I’m a little irritated, however, by the fact that the Bee has ended in a draw for the past two years. A baseball game can — indeed, almost invariably will — continue until a side wins. W.P. Kinsella even got a book out of the idea. So too, I think, should a spelling bee go. Apparently the problem is that the organizers work from a list that is considerably more finite than the dictionary, and when the list ends, the Bee does as well. Likewise, the traditionalist in me dislikes the use of written tests to winnow the field at the NSB. Also, get off my lawn.
So why is all this happening in this manner? I suspect it has to do with the fact that the Bee is now televised by ESPN, and has been forced to fit the network’s schedule. However, if a network can accommodate baseball games of potentially infinite duration — if it can run complete seasons of people playing poker — it could let the Bee run until there’s a winner.

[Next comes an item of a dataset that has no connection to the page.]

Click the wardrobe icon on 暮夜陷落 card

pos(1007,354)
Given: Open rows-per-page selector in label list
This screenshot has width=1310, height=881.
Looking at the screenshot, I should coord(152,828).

“Criticism of Title IX violates Title IX.” This is a government — an approach to the use of power — that would make of all men slaves, criminals, or traitors.
And finally, a bit of music. Today marks the 47th anniversary of the beginning of the recording of the Beatles’ self-titled “White Album.” The track they started with would eventually be released as “Revolution 1”, but I think today I’ll go for a different track from the album. John Lennon listed it as among his favorite Beatles songs, and I’m inclined to agree, despite the fact that Ringo doesn’t play on it. Here, with very nice drums by Paul and handclaps from (among others) Jackie Lomax, is “Dear Prudence.”
I hope that you, too, will come out to play.